### SELECTED TEXT
▬▬▬▬▬▬

Overall, the evaluation of facts suggests that the hand hygiene is crucial for the reduction of the cross-contamination from one patient to another and thus, for the improvement of the statistics on the early patient readmission problem that in its turn affects the financial performance of the hospital.
The problem of patient readmission to the hospital after a short period has become the reason of concern in the recent period. Investigations have been conducted to find out that most of the cases occurred because of infections transmitted due to the insufficient hand hygiene practices among the personnel. In this paper, the findings from the academic resources examining similar problems in the healthcare institutions over the country will be analyzed with an objective to generate the new knowledge on how to eliminate the malignant effects of the problem and the role that the nursing professionals have in this process. Overall, the evaluation of facts suggests that the hand hygiene is crucial for the reduction of the cross-contamination from one patient to another and thus, for the improvement of the statistics on the early patient readmission problem that in its turn affects the financial performance of the hospital.
Early patient readmission, as well as patient readmission generally, is an adverse problem affecting the financial performance of the health care institutions and the problem is of special concern at the writer’s work settings. Assessment of the readmission cases has led to the conclusion that readmissions mostly occur on the reason of catching an infection in the hospital through the cross-contamination from one patient to another.
In their article towards importance of hand hygiene during invasive procedures Kilpatrick, Murdoch, and Storr (2012) state that nursing professionals have the primary engagement in the problem identified because they are the primary care providers for the patients and thus, they are the ones that have the direct contact with them and play the key role in the infection transmission. It is unthinkable to imagine but according to Holy (2011), the majority of infection cases occur due to mere hand washing avoidance or doing so in an improper way.

▬▬▬▬▬▬

Stored data
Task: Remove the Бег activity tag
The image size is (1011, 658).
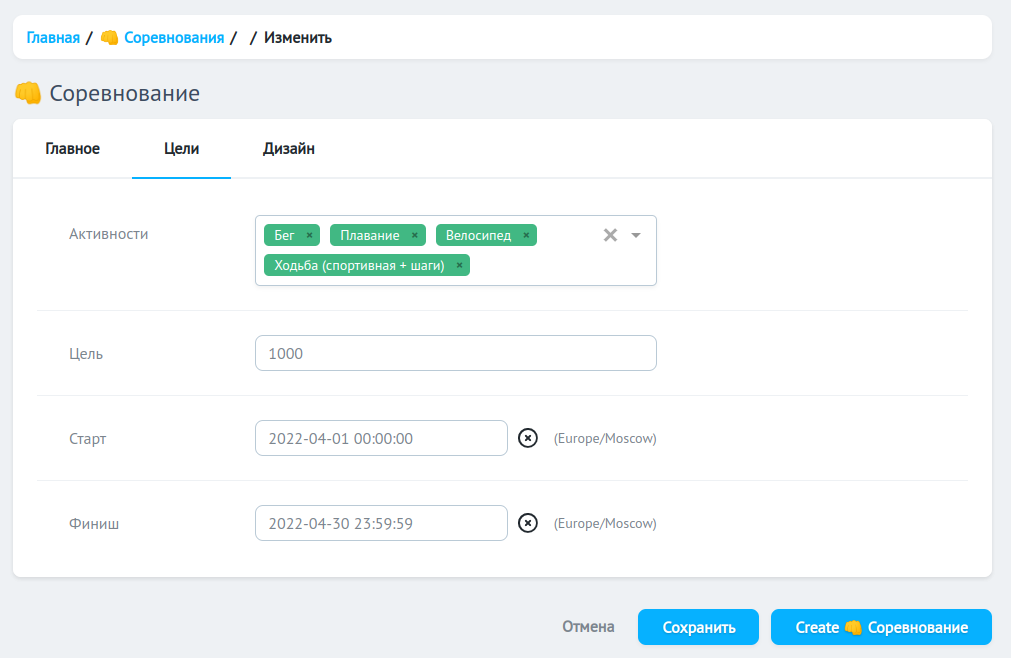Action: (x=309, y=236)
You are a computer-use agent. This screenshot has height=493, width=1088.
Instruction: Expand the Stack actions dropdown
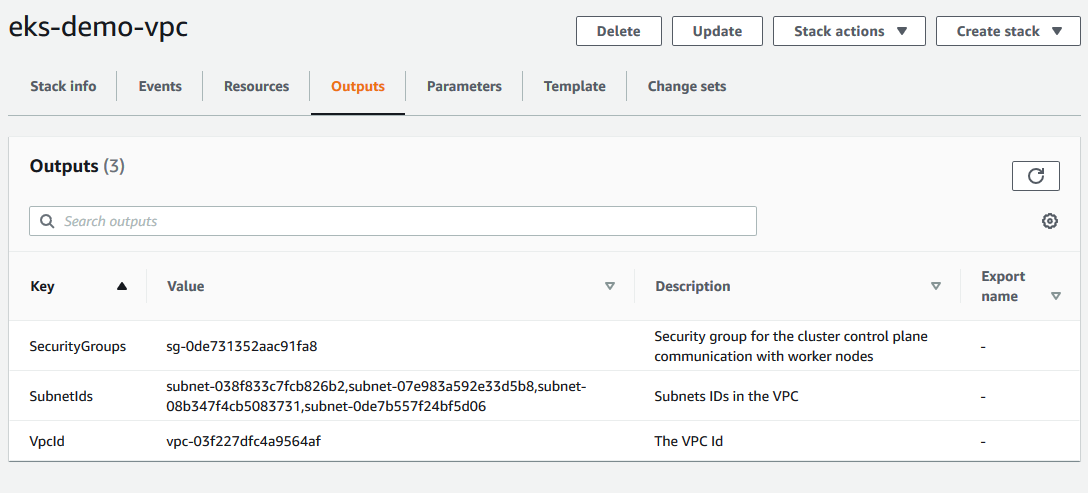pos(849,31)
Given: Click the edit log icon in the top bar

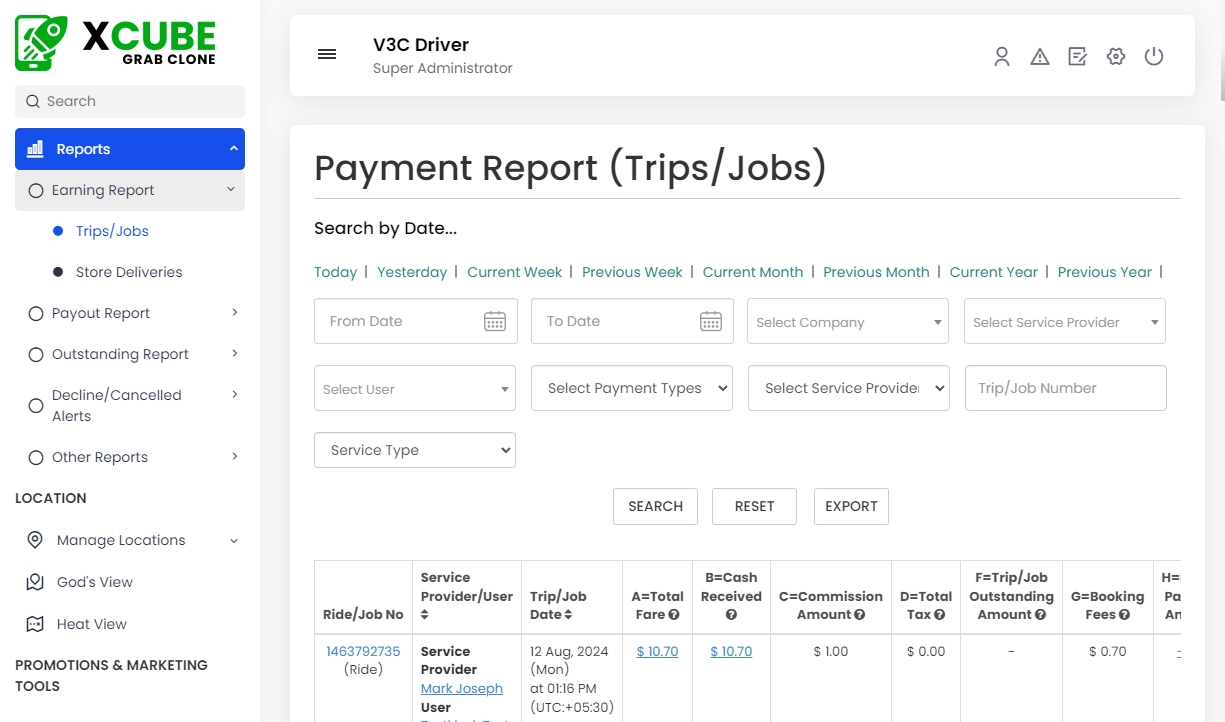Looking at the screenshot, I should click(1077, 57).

▬▬▬▬▬▬

### TASKS TO COMPLETE
(1) In the hand hygiene text, how does the stretch from "In their article" through "an improper way." read when you change "nursing professionals" to "nurses"?
(2) Which authors does the hand hygiene text cite by name?

### RESULTS
(1)
In their article towards importance of hand hygiene during invasive procedures Kilpatrick, Murdoch, and Storr (2012) state that nurses have the primary engagement in the problem identified because they are the primary care providers for the patients and thus, they are the ones that have the direct contact with them and play the key role in the infection transmission. It is unthinkable to imagine but according to Holy (2011), the majority of infection cases occur due to mere hand washing avoidance or doing so in an improper way.

(2) Kilpatrick, Murdoch, Storr, Holy